[Records for finding displayed items]
'''
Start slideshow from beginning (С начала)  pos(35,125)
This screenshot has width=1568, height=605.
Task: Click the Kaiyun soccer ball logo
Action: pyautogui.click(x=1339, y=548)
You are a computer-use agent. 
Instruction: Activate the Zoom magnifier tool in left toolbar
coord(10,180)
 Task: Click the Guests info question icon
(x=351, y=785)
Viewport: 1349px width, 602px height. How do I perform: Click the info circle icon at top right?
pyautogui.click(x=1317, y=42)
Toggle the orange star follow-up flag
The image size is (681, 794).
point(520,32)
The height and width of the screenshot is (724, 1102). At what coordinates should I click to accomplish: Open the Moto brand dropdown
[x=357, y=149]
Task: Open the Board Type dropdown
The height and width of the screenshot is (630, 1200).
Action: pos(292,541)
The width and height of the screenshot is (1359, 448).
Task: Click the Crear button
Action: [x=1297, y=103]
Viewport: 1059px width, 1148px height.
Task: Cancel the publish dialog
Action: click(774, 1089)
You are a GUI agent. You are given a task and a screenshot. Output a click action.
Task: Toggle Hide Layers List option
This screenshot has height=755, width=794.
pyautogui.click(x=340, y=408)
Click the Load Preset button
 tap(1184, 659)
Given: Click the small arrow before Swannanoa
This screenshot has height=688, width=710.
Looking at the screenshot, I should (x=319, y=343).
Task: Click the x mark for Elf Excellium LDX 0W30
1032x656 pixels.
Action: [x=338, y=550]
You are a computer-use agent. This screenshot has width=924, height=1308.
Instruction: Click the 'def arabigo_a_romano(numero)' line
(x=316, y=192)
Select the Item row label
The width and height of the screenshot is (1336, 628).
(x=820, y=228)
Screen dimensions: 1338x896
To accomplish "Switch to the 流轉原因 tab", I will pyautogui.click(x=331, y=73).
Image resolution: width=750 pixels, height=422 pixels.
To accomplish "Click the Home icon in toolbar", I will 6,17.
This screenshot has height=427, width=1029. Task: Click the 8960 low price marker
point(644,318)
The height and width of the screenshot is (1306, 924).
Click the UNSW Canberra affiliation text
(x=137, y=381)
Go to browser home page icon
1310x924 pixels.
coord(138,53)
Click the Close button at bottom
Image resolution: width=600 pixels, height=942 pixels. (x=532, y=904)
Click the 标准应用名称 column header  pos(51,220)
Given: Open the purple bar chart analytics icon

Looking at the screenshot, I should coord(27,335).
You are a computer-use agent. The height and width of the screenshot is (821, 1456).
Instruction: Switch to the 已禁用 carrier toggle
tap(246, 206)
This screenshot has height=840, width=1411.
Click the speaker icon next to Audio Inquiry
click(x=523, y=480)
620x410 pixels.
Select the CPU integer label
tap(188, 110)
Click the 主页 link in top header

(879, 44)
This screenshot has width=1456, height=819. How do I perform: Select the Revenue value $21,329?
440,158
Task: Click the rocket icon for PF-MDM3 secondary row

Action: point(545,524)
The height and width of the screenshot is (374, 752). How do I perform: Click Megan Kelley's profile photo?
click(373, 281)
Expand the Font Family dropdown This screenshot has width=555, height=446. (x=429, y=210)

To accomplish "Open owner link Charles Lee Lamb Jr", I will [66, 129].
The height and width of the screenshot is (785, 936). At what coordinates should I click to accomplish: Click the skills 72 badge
'''
Give the rows from the line containing "The height and width of the screenshot is (724, 1102)." through the line containing "tap(1184, 659)", both included, as a JSON list of strings with one string per line and blank lines omitted.

[
  "The height and width of the screenshot is (724, 1102). At what coordinates should I click to accomplish: Open the Moto brand dropdown",
  "[x=357, y=149]",
  "Task: Open the Board Type dropdown",
  "The height and width of the screenshot is (630, 1200).",
  "Action: pos(292,541)",
  "The width and height of the screenshot is (1359, 448).",
  "Task: Click the Crear button",
  "Action: [x=1297, y=103]",
  "Viewport: 1059px width, 1148px height.",
  "Task: Cancel the publish dialog",
  "Action: click(774, 1089)",
  "You are a GUI agent. You are given a task and a screenshot. Output a click action.",
  "Task: Toggle Hide Layers List option",
  "This screenshot has height=755, width=794.",
  "pyautogui.click(x=340, y=408)",
  "Click the Load Preset button",
  " tap(1184, 659)"
]